Visto desde la puerta, el tono del suelo de la sala, al coincidir con el de la estancia velazqueña, parecía prolongarse en el cuadro, lo que añadía un toque de milagrosa irrealidad a la realidad de la pintura y Antonio Saura, remedando a Gautier, exclamaba, "ou est le tableau?". El Foucault de Las palabras y las cosas se había quedado corto… Antonio, entusiasmado, contemplaba el cuadro desde todas las distancias y ángulos posibles; desde lo alto, incluso, de una escala rodante de unos cinco peldaños que el restaurador tenía dispuesta para alcanzar la parte superior de la tela. ¡Contemplar Las Meninas "en picado y contrapicado", insólita ocasión irrepetible!

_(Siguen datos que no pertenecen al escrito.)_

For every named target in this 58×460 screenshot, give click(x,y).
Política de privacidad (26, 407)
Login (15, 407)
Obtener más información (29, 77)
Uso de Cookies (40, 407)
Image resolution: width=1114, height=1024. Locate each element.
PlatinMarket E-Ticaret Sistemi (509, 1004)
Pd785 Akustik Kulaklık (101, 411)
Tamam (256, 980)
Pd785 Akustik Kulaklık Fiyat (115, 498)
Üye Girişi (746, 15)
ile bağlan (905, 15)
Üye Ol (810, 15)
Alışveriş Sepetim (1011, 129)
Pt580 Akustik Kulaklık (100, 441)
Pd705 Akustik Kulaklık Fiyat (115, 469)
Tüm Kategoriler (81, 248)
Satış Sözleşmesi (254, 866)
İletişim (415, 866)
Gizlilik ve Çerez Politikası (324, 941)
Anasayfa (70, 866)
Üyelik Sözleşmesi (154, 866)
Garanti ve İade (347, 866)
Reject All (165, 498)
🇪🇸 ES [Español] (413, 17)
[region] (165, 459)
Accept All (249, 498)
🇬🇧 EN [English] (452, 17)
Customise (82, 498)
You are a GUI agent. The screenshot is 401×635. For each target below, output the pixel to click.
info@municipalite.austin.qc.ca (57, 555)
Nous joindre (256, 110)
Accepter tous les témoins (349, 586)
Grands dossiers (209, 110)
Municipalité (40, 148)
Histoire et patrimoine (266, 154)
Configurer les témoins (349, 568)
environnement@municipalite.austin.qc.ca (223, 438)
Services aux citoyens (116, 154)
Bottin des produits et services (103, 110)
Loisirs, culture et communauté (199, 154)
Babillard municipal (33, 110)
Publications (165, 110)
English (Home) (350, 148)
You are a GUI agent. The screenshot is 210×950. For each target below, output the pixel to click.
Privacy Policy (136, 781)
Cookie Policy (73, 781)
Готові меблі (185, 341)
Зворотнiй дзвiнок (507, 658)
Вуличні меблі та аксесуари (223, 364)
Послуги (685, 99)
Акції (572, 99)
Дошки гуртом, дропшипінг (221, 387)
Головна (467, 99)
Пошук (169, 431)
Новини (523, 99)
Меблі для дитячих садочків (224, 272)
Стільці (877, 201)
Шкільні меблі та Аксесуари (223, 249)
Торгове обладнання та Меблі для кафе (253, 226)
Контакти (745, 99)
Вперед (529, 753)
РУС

Cierto día me propuso dar una vuelta por las Pinturas Negras. Recuerdo su sorpresa cuando le dije que Carmen Garrido, la directora del Gabinete Técnico, las había sometido a un análisis radiográfico y había descubierto que estaban pintadas sobre otras anteriores; sobre unos "amables paisajes campestres", como él mismo habría de escribir. La conmoción fue tremenda. Aquella tarde la pasamos en la cafetería del Museo, hablando de Las Meninas, las Pinturas Negras y El perro de Goya, sobre el que proyectaba escribir un ensayo, "un texto". Poco después, me llamaba desde París. Quería a toda costa el Boletín del Museo en el que, como le había informado, se publicaron los resultados de las investigaciones de Garrido. Había tomado la resolución de examinar la mejor bibliografía sobre las pinturas de la Quinta del Sordo, antes de ponerse a dar definitiva forma a El perro de Goya.